22 de janeiro de 2018 - 16h57

No primeiro grande negócio do setor de alimentação de 2018, a Nestlé anunciou na semana passada a venda de sua unidade de chocolates nos Estados Unidos para a Ferrero, por US$ 2,8 bilhões.

Com um portfólio muito mais vasto de produtos do que a companhia italiana (especializada em doces e confeitos), a gigante suíça justificou a transação pela má performance da divisão negociada no mercado americano, no qual é a quarta colocada em termos de participação de mercado, com 8,3% de share, atrás das concorrentes Hershey, Mars e Lindt.

Curioso é que quando se olha o desempenho global da Nestlé em chocolates, o resultado não é tão diferente: internacionalmente, a empresa tem apenas a terceira maior fatia do mercado, atrás de Mars e Mondelez, com market share de 9,6%, pouco superior ao registrado nos Estados Unidos.
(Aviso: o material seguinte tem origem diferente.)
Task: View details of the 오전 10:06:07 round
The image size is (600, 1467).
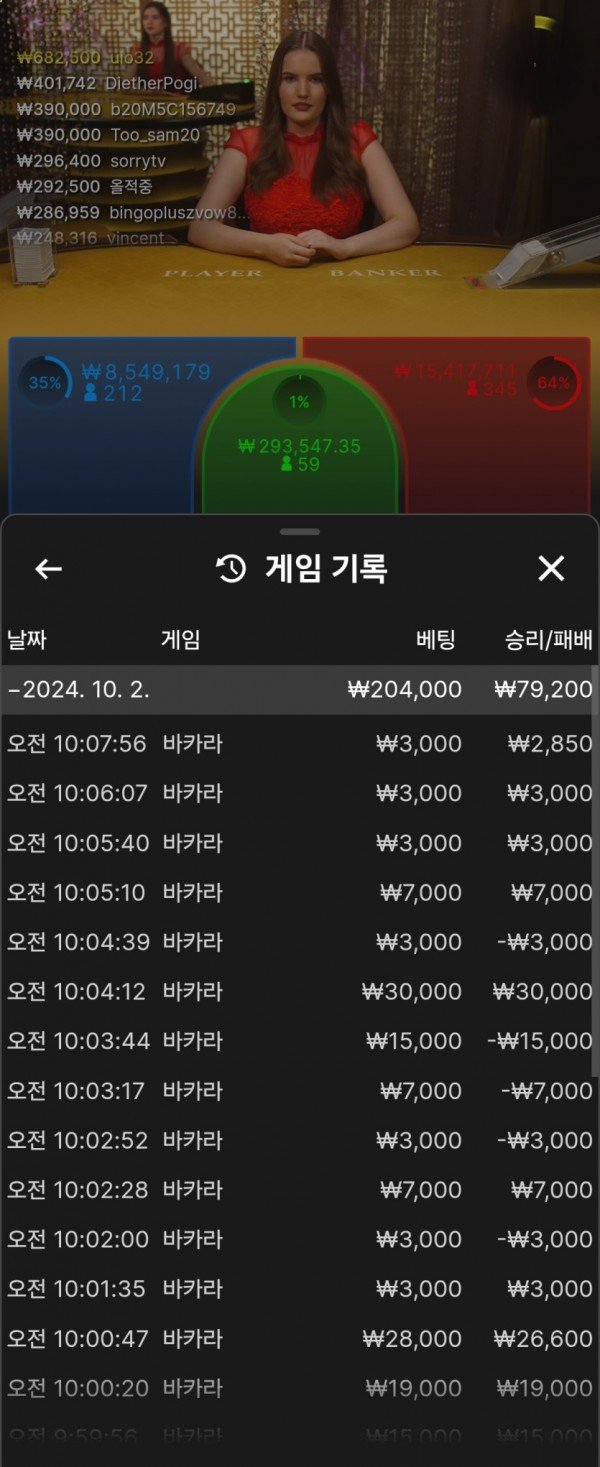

Com base nessas estatísticas e em movimentações anteriores, analistas do setor alimentício afirmam que a decisão da Nestlé tem muito mais a ver com uma linha estratégica de atuação em termos de foco num portfólio de produtos mais saudáveis do que com uma lógica simplesmente financeira. Em dezembro, os suíços adquiriram a fabricante de vitaminas Atrium Innovations, por US$ 2,3 bilhões. É um segmento em rápido crescimento, de muito valor agregado e atraentes margens de lucros.

A Nestlé não está sozinha nesse caminho. PepsiCo, General Mills, Kraft-Heinz e mesmo a Ambev e a Coca-Cola têm feito aquisições sob essa perspectiva e revisto as categorias de seus produtos e o posicionamento de suas marcas, sempre de olho nos passos de sua majestade, o cliente.

Assim como obriga gigantes desse porte a revisitarem seu próprio propósito de existência — sob o risco de deixarem no passado seus melhores dias — o consumidor também tem determinado os rumos da indústria da comunicação.

Dois dias antes de a Nestlé confirmar oficialmente o negócio com a Ferrero, o cultuado e quase bicentenário The Guardian anunciou o novo tamanho de sua versão impressa, que passou a ser um tabloide. Foi a segunda mudança em pouco mais de uma década: em 2005, o jornal adotou o formato Berliner, uma opção que acabou custando milhões aos cofres da empresa — o Guardian era o único jornal britânico de grande circulação a imprimir suas páginas com tais medidas, demandando, assim, gráficas exclusivas para suas tiragens.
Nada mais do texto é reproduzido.